My rules were simple :
Feel free to pass on reccommendations if you liked the service.
You want me on-site, you pay for the travel time.
Payment accepted in cash (£10 per hour), paypal, or BACS.
All work is accompanied by an invoice detailing all work done (pdf archived in a folder). DO NOT LOSE THE INVOICE, the jobcentre may ask you how much you paid and for what.
All payments are declared to the job centre. (unemployed at the time)
If you don't like the service / me, then don't call me back.
If I can't fix it, I'll tell you so as soon as I know.
*All* tech support requests come by text to a seperate number. That number is deactivated when I am busy or asleep. I do not give out my private number.
Hardware upgrades work as follows : You buy it, I'll fit it. I do not buy your parts, you do.

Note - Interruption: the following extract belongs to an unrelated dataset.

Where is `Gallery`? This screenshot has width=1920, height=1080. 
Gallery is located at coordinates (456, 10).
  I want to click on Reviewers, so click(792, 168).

I only charge OAPs for the time I am actually working. (So a three hour install where I spend 2 hours sitting around, is only 1 hours work.) [Fine for me as an unemployed person, and gives them someone to chat to while I explain how to fix the problem.]

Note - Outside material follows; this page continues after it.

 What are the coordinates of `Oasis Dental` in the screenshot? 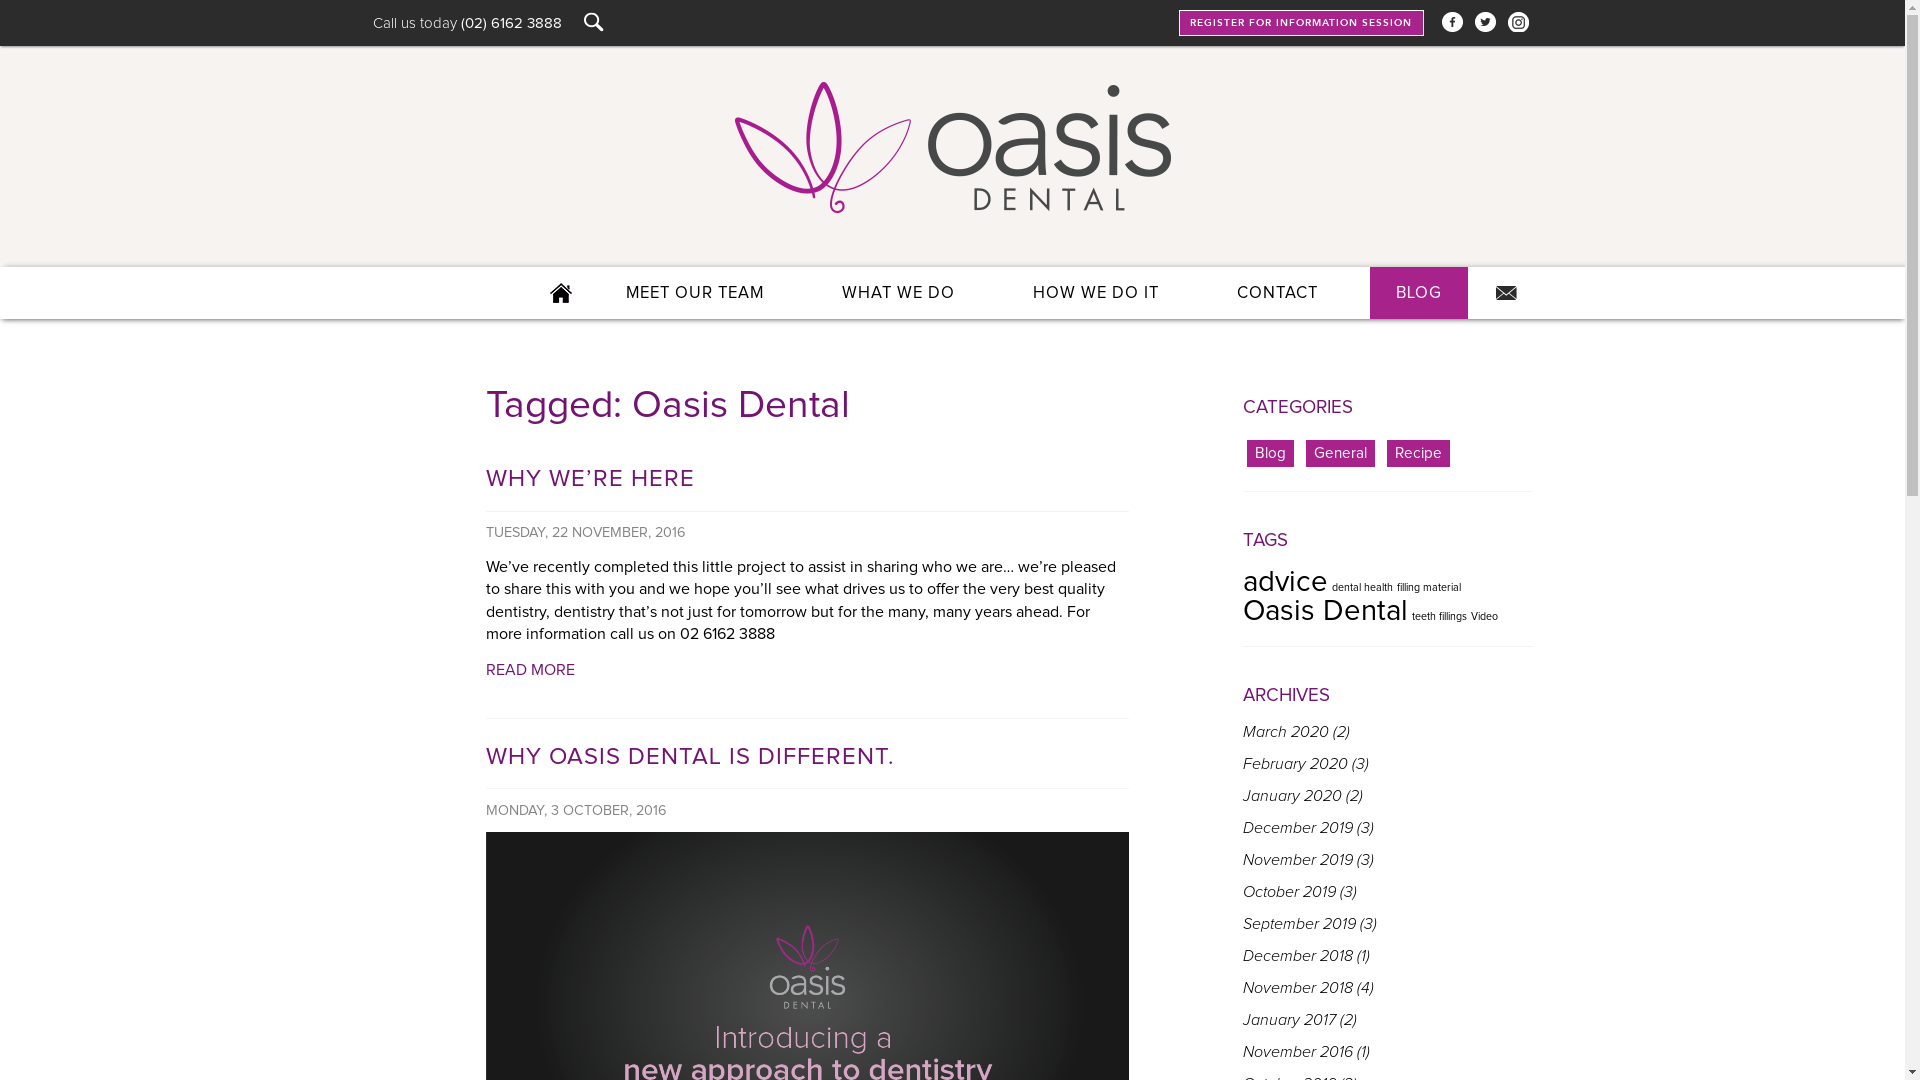 It's located at (952, 148).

I take my tea with milk, no sugar; and my coffee white with one. Biscuits, sandwiches and cake are accepted as well.
If you ask for advice from multiple sources, I expect you to stop asking me. If you don't trust my advice don't ask for it.
After about 6 months using this not overly stringent set of rules, I had about 50 people asking me for support on a semi-regular basis. I think I made about £20-£50 per week towards the end though. (not counting JCP rules where you only get to keep the first £5 mind you).
I had one 90+ year old little old lady who went from not knowing how to turn it on to running a nice little network perfectly smoothly with no problems, and only the odd call for hardware upgrades. I also had an english language student, (from england, where english was their first (and only) language), who couldn't spell, had no idea of grammar (neither do I, but I'm an IT geek, it's not expected of me), and read so slowly that I actually wondered if they were a functioning illiterate.
I would hand out idiot-guides for common issues (conflicting anti-virus, how do I uninstall X, etc) and a flow chart which boiled down to "Turn it off and on again, does it work yet?". I found that I reduced the repeat offender rate to about 15-20% on most issues with these. Those that continued to repeat offend were handed off to someone who charged £25/h, or to PC World etc.
I had great fun, met a lot of lovely people (and some infuriating ones), and did a lot of basic IT training for mixed groups of students and OAPs. I'd like to think I managed to improve some of these people so that they didn' just shut off their brains when there was an IT 'problem'. At least they all learned to give a better description than 'it broke'.
...and yet....
I still can't stop my mother from texting with "Can you fix your sister's phone?" or "My laptop is slow." Gah!